• **Text**:
Lee, who also owns Wild Turkey Farms in China Grove, once raised poultry, selling 2,000 birds a year. The chicks cost $1.25 each. The feed, bought locally, was non-GMO. Lee fed each chick 12 pounds of that feed in its lifetime, totaling $3.60 per bird. At slaughter, it cost Wild Turkey Farms one or two bucks to transport each bird to a nearby processor, then another $4 to $6 once there for each bird to be broken down and packaged.
That means on average, each bird cost $12.35 to be raised and prepared for kitchens. And that number doesn’t include labor, bedding, electricity, or storage for the frozen meat. It also doesn’t include the loss of the flock that can come from a heavy rain or unexpected predator.
At farmers’ markets, Wild Turkey Farms could sell its final product for $20-$25 a bird. When inventory was slow to move, however, the farm had to sell at wholesale prices. After subtracting the $30,000 investment needed for infrastructure, Menius estimates that the farm made a net profit of $10 a year on poultry.
Wild Turkey Farms now specializes in pork and beef products, which we’ve deemed a more valuable product as buyers. But it’s time to reconsider what we think is valuable, and who we trust to tell us so.

• **What you have to do**: In the passage on poultry costs, reproduce the portion between "Lee, who also" and "down and packaged.", inclusive, switching "non-GMO" to "organic".

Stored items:

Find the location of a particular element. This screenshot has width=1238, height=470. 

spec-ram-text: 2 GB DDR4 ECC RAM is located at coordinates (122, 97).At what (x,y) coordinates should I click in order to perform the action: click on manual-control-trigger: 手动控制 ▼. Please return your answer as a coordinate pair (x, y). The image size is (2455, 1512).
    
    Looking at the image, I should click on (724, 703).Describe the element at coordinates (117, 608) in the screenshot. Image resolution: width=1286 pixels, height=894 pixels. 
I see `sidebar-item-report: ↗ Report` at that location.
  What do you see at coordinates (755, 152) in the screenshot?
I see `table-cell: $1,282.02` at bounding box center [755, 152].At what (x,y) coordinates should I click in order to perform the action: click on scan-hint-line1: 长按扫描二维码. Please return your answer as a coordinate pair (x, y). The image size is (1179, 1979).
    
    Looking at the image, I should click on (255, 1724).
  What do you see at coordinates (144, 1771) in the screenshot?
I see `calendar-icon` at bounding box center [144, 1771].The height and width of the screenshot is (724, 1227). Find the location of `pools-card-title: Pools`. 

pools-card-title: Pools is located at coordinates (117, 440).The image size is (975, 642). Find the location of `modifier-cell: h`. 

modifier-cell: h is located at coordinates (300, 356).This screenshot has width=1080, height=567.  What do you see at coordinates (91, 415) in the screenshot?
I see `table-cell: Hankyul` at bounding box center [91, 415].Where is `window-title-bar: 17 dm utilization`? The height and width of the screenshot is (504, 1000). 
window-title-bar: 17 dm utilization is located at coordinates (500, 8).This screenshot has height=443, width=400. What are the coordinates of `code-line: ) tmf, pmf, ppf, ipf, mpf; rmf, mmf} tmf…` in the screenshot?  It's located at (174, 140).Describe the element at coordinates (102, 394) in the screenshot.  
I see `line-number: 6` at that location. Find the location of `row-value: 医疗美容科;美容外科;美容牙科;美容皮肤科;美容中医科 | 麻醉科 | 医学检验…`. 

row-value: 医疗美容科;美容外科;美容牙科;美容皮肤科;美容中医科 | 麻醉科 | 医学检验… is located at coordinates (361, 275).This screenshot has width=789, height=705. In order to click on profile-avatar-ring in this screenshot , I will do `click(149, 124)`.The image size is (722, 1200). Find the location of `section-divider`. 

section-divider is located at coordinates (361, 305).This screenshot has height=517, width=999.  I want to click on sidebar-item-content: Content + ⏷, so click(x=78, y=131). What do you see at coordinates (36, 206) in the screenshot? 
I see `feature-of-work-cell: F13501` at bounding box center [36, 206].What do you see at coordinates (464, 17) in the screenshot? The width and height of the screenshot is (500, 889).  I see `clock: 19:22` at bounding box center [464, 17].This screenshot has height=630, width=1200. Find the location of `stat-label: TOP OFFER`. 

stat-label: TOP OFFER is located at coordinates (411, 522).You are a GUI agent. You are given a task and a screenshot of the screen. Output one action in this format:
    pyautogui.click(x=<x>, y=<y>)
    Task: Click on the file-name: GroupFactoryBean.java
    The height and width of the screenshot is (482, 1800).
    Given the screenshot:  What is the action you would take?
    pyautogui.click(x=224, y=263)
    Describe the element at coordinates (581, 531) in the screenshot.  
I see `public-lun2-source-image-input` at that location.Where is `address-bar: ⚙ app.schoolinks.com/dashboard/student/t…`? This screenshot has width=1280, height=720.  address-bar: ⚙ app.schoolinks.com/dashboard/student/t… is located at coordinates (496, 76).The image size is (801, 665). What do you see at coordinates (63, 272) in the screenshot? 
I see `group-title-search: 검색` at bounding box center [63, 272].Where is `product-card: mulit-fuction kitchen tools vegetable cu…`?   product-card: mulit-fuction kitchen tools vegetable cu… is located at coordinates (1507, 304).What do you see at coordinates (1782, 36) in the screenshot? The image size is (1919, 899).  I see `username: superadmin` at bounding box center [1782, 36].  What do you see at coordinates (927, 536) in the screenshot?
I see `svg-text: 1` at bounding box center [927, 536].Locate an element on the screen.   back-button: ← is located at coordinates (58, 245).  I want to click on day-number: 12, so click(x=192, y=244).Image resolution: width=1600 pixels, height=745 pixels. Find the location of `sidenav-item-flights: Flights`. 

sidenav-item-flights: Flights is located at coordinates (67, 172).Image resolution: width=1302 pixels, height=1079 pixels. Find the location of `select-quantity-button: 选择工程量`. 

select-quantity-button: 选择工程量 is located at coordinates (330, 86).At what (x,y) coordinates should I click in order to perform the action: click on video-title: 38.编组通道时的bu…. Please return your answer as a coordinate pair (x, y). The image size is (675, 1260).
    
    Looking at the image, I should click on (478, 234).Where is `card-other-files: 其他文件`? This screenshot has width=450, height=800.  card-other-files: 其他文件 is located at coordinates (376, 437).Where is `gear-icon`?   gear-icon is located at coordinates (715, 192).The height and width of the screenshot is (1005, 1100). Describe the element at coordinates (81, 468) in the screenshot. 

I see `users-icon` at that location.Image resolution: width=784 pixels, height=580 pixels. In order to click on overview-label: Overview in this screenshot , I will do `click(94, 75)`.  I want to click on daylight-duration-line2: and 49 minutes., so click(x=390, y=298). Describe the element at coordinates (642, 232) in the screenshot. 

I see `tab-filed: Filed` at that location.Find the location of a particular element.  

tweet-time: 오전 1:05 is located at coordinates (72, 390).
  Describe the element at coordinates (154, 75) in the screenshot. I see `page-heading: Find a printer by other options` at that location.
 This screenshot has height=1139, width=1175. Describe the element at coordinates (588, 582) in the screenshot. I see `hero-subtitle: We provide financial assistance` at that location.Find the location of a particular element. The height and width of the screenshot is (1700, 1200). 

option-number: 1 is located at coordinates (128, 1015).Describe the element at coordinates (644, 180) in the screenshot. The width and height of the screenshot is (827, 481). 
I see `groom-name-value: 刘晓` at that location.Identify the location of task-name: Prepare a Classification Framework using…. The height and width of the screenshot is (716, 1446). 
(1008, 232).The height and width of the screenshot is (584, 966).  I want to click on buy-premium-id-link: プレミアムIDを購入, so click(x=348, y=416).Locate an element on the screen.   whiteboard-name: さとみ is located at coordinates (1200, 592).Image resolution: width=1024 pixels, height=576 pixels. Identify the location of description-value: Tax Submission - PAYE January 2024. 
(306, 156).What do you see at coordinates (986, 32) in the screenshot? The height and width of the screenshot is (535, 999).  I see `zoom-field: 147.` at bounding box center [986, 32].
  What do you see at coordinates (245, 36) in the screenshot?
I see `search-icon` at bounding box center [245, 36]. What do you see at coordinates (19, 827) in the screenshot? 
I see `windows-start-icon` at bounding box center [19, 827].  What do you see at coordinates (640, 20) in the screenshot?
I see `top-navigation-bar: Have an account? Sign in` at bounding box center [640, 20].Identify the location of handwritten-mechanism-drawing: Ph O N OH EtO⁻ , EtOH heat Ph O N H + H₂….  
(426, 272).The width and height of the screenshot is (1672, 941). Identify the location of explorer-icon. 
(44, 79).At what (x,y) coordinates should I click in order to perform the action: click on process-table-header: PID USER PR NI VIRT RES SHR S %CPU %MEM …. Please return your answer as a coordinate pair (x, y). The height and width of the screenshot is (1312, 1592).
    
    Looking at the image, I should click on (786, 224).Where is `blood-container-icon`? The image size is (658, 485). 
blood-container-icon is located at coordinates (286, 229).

• **Output for this task**:
Lee, who also owns Wild Turkey Farms in China Grove, once raised poultry, selling 2,000 birds a year. The chicks cost $1.25 each. The feed, bought locally, was organic. Lee fed each chick 12 pounds of that feed in its lifetime, totaling $3.60 per bird. At slaughter, it cost Wild Turkey Farms one or two bucks to transport each bird to a nearby processor, then another $4 to $6 once there for each bird to be broken down and packaged.